Baylor Grapevine uses telerobot to help stroke patients

Patient Jan Reinhart said it saved her life when she had a stroke.

Hospital staff affectionately call it the “clot-busting robot.”

Baylor Regional Medical Center at Grapevine has a new way to rapidly identify and treat strokes using telemedicine — a medical robot.

The medical robot brings a stroke specialist right into the Baylor Grapevine emergency department. The stroke specialist is actually 40 miles away in downtown Baylor, and he or she works with a Baylor Grapevine emergency department physician and patient via an iPad or laptop or similar technology and the medical robot.

“It’s Skype on wheels,” said Robert Risch, Baylor Grapevine medical director and chairman of the Department of Emergency Medicine.

Risch said the new robot — which costs approximately $50,000 — is a great way to cope with the shortage of physicians that is affecting many hospital systems across the country.

Since the robot’s implementation, Baylor Grapevine had treated more than 20 total telestroke patients, according to Dr. Dion Graybeal, medical director of strokes for Baylor University Medical Center at Dallas.

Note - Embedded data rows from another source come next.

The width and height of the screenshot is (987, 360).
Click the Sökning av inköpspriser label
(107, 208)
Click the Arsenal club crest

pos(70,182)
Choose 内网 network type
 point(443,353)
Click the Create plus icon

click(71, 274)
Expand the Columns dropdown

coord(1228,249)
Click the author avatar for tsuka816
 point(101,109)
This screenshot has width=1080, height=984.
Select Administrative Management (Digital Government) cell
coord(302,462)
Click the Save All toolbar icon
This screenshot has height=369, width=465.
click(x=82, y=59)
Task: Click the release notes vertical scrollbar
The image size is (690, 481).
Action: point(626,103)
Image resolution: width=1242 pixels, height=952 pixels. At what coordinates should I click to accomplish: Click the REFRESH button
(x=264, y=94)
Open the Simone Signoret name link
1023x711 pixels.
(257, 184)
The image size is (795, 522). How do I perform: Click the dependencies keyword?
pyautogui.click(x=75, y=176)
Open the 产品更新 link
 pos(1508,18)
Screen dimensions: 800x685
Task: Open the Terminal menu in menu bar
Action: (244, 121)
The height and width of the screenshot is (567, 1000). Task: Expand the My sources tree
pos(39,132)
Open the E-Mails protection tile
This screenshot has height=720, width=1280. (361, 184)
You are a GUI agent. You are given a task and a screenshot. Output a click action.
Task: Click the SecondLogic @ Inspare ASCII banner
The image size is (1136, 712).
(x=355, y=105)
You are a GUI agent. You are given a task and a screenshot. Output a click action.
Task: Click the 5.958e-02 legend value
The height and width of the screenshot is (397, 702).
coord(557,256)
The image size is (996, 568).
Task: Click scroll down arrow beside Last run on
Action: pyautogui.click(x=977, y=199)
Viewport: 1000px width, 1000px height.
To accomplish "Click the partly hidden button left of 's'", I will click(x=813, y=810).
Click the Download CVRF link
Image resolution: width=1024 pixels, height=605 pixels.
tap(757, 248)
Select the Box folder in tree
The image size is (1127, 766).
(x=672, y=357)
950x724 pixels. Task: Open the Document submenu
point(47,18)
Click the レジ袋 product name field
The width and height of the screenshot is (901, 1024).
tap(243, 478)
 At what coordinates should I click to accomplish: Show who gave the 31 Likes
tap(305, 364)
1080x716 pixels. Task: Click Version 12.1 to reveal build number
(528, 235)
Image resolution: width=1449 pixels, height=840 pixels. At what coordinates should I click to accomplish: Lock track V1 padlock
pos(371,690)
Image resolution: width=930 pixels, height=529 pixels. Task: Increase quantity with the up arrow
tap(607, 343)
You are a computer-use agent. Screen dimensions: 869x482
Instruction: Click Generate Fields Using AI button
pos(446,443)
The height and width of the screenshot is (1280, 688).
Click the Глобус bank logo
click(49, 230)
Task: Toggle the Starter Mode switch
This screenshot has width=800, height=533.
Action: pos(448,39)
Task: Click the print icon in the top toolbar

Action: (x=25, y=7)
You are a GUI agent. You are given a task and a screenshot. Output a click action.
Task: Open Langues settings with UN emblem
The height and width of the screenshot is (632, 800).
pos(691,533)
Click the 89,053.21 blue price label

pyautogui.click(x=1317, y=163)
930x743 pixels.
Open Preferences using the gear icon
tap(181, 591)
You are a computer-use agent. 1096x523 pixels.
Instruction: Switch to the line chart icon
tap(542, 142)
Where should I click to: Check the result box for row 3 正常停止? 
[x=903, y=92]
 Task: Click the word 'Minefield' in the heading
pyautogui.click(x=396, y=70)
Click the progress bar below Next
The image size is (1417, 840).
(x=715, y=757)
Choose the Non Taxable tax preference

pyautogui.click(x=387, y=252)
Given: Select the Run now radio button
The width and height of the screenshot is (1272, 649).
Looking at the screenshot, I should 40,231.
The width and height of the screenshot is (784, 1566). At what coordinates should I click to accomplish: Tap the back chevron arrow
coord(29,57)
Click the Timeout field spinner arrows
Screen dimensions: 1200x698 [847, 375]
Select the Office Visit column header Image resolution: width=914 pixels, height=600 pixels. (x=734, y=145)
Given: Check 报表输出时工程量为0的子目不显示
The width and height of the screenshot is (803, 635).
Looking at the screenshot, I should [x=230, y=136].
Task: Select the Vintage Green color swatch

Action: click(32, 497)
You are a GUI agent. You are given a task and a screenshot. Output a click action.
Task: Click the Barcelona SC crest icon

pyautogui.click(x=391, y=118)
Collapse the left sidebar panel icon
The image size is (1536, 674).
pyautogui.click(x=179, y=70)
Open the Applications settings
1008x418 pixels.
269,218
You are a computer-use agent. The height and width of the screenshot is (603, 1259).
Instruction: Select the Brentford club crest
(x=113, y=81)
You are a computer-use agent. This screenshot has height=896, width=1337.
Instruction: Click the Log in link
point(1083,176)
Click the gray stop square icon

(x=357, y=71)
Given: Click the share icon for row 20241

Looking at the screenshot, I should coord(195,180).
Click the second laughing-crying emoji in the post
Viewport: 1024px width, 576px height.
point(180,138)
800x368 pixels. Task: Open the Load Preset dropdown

The technology, which is used throughout the Baylor system, is a busy one. On May 21, from 1:38 p.m. to 2:39 p.m., they received five calls — two from Grapevine.

“This technology helps us provide safe and timely and effective therapy,” Graybeal said. “The quicker we can offer therapy, the better the outcomes for our patients.”

A stroke is a brain attack, meaning the blood and other nutrients needed by the brain are suddenly cut off. The longer the brain is without blood flow, the more severe the damages of the stroke.

To stop the brain attack, doctors often use a clot-busting drug — tissue plasminogen activator (tPA, also known as IV rtPA), which is given through an IV.

The drug, which must be given within hours of the onset of stroke symptoms, works by dissolving the clot and improving blood flow to the part of the brain being deprived of blood flow.

According to Baylor Grapevine, the stroke specialist must consult with emergency department doctor to give the diagnosis. The telemedicine makes the stroke specialist immediately available 24/7, 365 days a year, Graybeal said.

“Anywhere I have the Internet, I can beam in and immediately be there,” Graybeal said.

Baylor Grapevine has yet to name its robot. Baylor All Saints Medical Center at Fort Worth calls theirs SARA — Stroke Assessment Robotic Assistant.

Among the first Baylor patients treated by telemedicine was Jan Reinhart, who had no history of strokes until she had a sudden seizure at home. She was brought to Baylor Grapevine by ambulance and given tPA and has made a full recovery.

Reinhart said she was home in Grapevine and her brother was visiting when she began acting strangely, including the inability to talk.

“It was like the TV speaker was in my head blaring and echoing,” she said. “Then I went into a full-blown seizure.”

She was told her stroke “was one of the worst ones you can have.”

“They not only saved my life, they got me to where I have no damage because I received that clotbuster so quickly,” Reinhart said. “That telemedicine is just awesome.”